En concreto, este Premio Lanzón de la Asociación Provincial de Pastelerías de Zaragoza ha ido para Antonio Alejos, actual propietario de este negocio familiar que fundó su abuelo en 1925 en la plaza de España de Alcañiz. Con él, se ensalza su esfuerzo y preservación por la tradición.

Antonio, que protagoniza la tercera generación al frente de la pastelería, reconoce que no se esperaba el galardón, aunque se encuentra muy satisfecho y agradecido de que todo el trabajo se vea valorado. No obstante, no hay mejor premio que contar con una clientela fiel y que día a día la gente consuma sus dulces.

Esa calidad y fabricación artesana han formado parte de la historia de la pastelería desde su origen, cuando su abuelo Antonio comenzó todo.

“A mi abuelo de joven lo mandaron a trabajar fuera, estuvo en Tarragona, en Zaragoza, también en Madrid. Durante el verano, la pastelería no se consumía en las poblaciones, no había frigoríficos, así que se iba a trabajar a hoteles, balnearios o centro vacacionales. Allí conoció a muchos pasteleros y a veces se iba a Madrid con ellos”, comienza Antonio.

De esta forma, su bisabuela, al ver que su hijo se marchaba de Alcañiz, compró una pastelería (y la casa) que se vendía en la localidad. “Mi abuela forzó la máquina para que mi abuelo se quedara aquí y pudiera trabajar. Coincidió que salió esa oportunidad, si no, no sé donde estaríamos ahora”.

Desde entonces, la pastelería Alejos ha endulzado la vida de todos sus vecinos, salvo en el periodo de Guerra Civil: “La requisaron, mi abuelo se tuvo que marchar, pero después volvió a rehacerla con mi abuela”.

Tras ese parón, el negocio continuó su curso con su abuelo y después con su padre José Luis. “Cuando tuvo edad de trabajar, entró a la pastelería. Le gustaba mucho y con los años se hizo con ella. Mi padre vio que se quedaba pequeño el horno que había y buscó otro local donde poner el obrador”, repasa la evolución Antonio.

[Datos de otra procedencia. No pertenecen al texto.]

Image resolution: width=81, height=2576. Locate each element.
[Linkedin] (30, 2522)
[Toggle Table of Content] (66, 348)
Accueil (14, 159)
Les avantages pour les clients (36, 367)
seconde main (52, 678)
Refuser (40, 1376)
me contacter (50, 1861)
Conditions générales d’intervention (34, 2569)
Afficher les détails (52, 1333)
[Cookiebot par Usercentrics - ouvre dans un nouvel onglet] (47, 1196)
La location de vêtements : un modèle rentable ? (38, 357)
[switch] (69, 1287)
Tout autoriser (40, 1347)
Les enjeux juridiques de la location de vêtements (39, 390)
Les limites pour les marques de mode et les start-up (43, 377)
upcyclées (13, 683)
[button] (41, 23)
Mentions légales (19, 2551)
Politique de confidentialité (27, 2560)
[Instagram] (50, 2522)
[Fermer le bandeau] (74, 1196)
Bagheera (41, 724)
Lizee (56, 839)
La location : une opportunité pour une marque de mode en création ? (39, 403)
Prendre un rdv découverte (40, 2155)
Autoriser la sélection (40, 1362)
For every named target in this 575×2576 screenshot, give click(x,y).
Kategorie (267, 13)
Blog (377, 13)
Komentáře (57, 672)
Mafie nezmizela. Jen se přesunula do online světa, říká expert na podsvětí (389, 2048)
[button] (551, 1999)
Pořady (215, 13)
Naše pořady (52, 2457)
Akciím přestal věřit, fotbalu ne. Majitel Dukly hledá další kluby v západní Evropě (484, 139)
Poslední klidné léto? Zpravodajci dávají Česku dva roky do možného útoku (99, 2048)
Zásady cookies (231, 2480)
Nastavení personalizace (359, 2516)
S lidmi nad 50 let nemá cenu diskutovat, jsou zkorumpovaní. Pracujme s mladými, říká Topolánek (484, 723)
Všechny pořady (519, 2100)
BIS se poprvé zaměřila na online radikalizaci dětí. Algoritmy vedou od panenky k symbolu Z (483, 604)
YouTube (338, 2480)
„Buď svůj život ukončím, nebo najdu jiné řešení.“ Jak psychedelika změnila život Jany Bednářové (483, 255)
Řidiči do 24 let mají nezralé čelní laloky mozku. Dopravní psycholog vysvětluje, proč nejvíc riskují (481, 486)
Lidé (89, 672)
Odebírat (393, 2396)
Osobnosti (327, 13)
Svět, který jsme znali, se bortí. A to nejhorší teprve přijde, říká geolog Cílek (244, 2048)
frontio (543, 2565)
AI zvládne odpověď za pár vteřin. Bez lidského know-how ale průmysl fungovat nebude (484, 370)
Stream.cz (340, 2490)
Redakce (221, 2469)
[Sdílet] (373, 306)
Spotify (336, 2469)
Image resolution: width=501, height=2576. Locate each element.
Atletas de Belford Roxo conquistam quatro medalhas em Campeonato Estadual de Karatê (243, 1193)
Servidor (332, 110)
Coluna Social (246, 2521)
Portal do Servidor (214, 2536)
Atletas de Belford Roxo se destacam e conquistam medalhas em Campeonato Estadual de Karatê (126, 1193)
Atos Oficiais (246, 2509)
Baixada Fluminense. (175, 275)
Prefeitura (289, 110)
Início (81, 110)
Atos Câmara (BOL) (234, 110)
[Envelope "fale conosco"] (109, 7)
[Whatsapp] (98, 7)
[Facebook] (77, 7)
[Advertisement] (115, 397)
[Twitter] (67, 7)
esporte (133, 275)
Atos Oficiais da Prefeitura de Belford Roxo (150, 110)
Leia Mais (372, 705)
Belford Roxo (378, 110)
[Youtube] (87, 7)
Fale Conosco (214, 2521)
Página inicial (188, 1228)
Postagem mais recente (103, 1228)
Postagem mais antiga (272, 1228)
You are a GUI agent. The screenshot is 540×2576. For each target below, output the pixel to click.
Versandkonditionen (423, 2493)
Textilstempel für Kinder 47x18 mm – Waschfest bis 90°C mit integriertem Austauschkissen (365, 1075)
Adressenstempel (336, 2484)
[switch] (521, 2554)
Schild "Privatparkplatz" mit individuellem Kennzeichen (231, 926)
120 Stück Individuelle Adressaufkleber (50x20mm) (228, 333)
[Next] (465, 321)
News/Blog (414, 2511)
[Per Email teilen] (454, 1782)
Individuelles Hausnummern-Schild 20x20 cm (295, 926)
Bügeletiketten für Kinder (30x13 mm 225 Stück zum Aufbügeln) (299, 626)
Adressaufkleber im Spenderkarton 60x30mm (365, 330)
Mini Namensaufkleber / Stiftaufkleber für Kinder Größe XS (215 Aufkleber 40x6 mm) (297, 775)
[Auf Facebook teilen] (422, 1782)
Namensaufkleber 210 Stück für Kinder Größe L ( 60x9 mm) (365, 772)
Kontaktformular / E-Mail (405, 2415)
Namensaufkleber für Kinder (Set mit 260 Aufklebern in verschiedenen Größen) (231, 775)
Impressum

En el año 2002, la empresa ya pasó a sus manos, junto con su mujer Isabel, aunque anteriormente llevaba muchos años conociendo la profesión. “Cuando fue nuestra hicimos la reforma integral, inauguramos una pastelería nueva con cafetería, vitrinas para helados y una tienda grande. La adecuamos a lo que se llevaba”, explica.